*Records for processing*
########

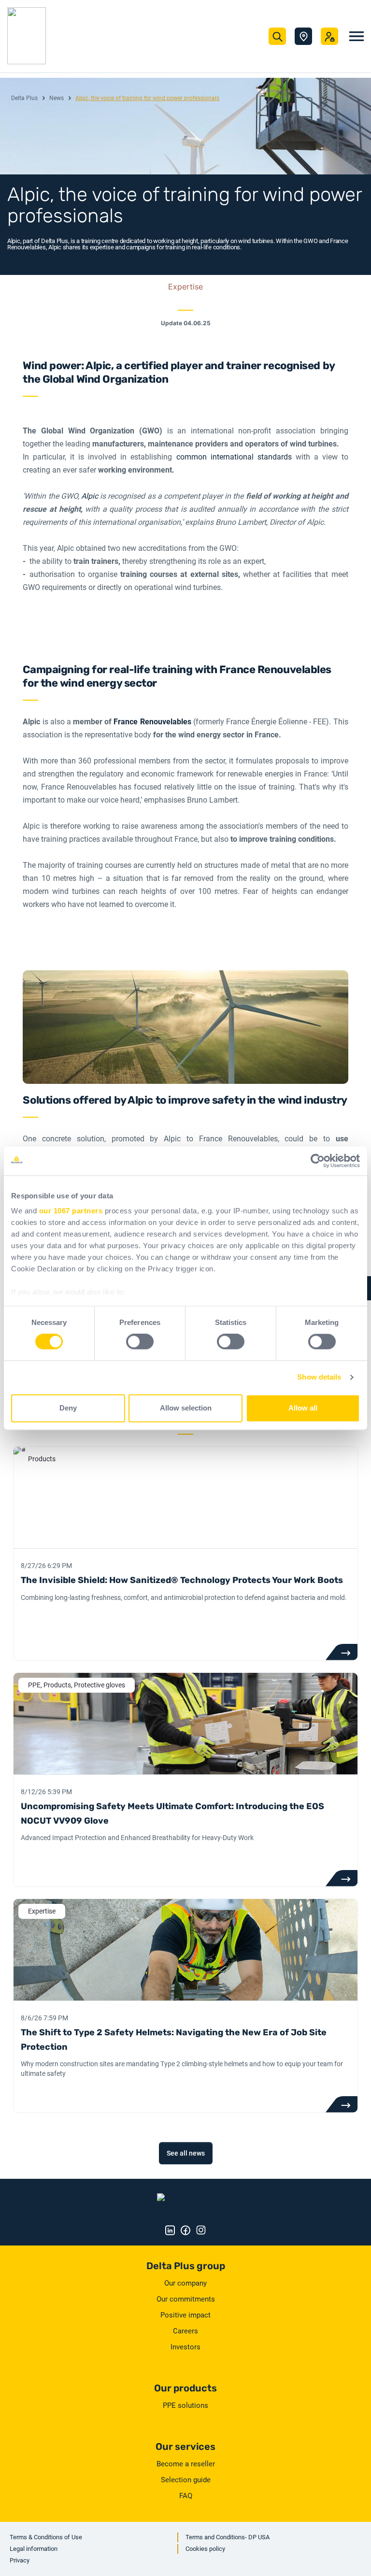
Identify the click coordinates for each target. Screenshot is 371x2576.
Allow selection (186, 1408)
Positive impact (185, 2315)
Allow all (302, 1408)
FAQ (185, 2495)
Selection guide (186, 2479)
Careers (185, 2331)
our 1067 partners (71, 1211)
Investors (185, 2347)
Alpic (90, 496)
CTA (341, 1652)
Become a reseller (186, 2464)
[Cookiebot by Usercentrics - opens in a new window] (317, 1160)
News (56, 98)
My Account (329, 36)
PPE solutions (185, 2405)
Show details (319, 1377)
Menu (356, 36)
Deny (68, 1408)
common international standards (232, 456)
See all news (186, 2153)
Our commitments (186, 2299)
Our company (185, 2283)
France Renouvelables (152, 721)
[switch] (140, 1342)
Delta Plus (24, 98)
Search (277, 36)
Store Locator (303, 36)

########

*Task prompt*
Send back, unchanged, every line of the records from the one with "My Account (329, 36)" through the last.

*Answer space*
My Account (329, 36)
PPE solutions (185, 2405)
Show details (319, 1377)
Menu (356, 36)
Deny (68, 1408)
common international standards (232, 456)
See all news (186, 2153)
Our commitments (186, 2299)
Our company (185, 2283)
France Renouvelables (152, 721)
[switch] (140, 1342)
Delta Plus (24, 98)
Search (277, 36)
Store Locator (303, 36)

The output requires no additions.